*** DATA FOR REVIEW Section Begins ***

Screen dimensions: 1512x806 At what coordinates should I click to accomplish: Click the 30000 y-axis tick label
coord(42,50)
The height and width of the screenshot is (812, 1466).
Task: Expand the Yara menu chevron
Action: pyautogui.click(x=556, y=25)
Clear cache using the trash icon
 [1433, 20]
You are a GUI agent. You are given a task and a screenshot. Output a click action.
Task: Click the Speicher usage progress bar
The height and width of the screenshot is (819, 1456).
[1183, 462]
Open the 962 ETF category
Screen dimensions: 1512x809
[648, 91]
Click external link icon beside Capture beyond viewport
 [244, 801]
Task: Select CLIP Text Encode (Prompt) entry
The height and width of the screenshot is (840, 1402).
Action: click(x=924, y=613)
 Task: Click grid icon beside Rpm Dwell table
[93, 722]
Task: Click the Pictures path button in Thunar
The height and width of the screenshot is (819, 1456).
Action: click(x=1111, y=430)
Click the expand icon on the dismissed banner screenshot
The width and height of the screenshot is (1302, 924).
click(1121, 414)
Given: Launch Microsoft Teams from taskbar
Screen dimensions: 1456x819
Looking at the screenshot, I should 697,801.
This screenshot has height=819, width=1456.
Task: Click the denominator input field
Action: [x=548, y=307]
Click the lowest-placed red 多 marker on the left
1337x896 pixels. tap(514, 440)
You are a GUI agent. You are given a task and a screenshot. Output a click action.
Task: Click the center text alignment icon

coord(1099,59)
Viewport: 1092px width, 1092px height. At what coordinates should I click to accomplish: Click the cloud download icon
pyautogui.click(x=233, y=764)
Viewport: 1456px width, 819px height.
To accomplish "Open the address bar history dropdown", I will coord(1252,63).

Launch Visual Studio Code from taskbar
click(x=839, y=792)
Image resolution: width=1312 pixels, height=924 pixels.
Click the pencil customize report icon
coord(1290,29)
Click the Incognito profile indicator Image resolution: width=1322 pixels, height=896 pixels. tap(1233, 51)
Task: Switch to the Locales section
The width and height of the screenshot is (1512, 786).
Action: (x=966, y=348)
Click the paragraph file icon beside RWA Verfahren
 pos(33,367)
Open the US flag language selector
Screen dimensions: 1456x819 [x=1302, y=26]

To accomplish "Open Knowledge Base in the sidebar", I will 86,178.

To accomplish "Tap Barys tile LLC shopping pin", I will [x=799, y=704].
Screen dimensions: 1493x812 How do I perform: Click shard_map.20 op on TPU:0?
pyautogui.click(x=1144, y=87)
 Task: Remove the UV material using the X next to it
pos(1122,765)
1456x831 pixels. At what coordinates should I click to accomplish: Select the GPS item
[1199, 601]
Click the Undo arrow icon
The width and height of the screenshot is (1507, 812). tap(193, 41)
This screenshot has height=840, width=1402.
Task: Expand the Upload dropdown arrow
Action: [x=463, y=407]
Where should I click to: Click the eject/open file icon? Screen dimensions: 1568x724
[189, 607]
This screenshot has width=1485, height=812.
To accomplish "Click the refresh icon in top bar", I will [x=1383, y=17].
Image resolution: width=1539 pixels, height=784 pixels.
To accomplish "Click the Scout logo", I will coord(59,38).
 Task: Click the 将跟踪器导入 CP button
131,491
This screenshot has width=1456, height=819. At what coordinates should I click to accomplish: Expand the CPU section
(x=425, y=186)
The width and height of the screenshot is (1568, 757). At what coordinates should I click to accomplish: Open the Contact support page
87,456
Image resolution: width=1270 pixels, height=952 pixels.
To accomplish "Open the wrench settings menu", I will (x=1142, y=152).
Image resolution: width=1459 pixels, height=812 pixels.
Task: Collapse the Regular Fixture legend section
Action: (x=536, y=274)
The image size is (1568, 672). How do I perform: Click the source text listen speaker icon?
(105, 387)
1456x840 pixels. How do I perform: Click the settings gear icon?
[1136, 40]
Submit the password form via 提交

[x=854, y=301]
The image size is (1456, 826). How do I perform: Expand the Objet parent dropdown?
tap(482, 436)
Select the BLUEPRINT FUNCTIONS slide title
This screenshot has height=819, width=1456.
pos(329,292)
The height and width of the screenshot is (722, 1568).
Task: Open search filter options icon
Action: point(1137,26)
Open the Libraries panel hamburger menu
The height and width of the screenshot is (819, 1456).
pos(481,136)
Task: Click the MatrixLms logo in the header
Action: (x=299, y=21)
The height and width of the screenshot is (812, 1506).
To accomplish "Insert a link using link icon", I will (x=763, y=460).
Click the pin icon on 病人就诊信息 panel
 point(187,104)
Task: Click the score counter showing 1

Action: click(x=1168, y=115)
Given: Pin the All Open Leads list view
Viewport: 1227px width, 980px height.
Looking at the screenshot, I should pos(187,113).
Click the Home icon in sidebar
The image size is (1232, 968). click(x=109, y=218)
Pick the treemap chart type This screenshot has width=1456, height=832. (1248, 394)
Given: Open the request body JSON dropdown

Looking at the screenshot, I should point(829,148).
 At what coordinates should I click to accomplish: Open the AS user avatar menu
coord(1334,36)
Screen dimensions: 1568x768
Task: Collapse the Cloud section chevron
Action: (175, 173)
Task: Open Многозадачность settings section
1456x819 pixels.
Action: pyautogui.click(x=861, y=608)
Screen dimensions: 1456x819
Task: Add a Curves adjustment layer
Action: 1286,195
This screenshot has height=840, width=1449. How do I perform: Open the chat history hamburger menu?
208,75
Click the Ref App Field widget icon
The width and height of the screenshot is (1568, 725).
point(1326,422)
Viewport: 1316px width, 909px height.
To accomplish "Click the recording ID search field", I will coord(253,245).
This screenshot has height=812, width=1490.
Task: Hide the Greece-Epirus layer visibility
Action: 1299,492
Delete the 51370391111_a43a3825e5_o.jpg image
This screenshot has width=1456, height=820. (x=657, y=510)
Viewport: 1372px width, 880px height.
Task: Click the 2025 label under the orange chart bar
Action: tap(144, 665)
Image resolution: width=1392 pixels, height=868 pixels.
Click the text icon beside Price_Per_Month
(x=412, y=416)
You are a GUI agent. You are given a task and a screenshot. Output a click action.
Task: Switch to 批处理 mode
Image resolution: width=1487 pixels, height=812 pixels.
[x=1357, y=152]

*** DATA FOR REVIEW Section Ends ***

# [ASSIGNMENT]
Look for the word "Switch" in the data, then return every line that contains it.

# [ANSWER SECTION]
Task: Switch to the Locales section
Task: Switch to 批处理 mode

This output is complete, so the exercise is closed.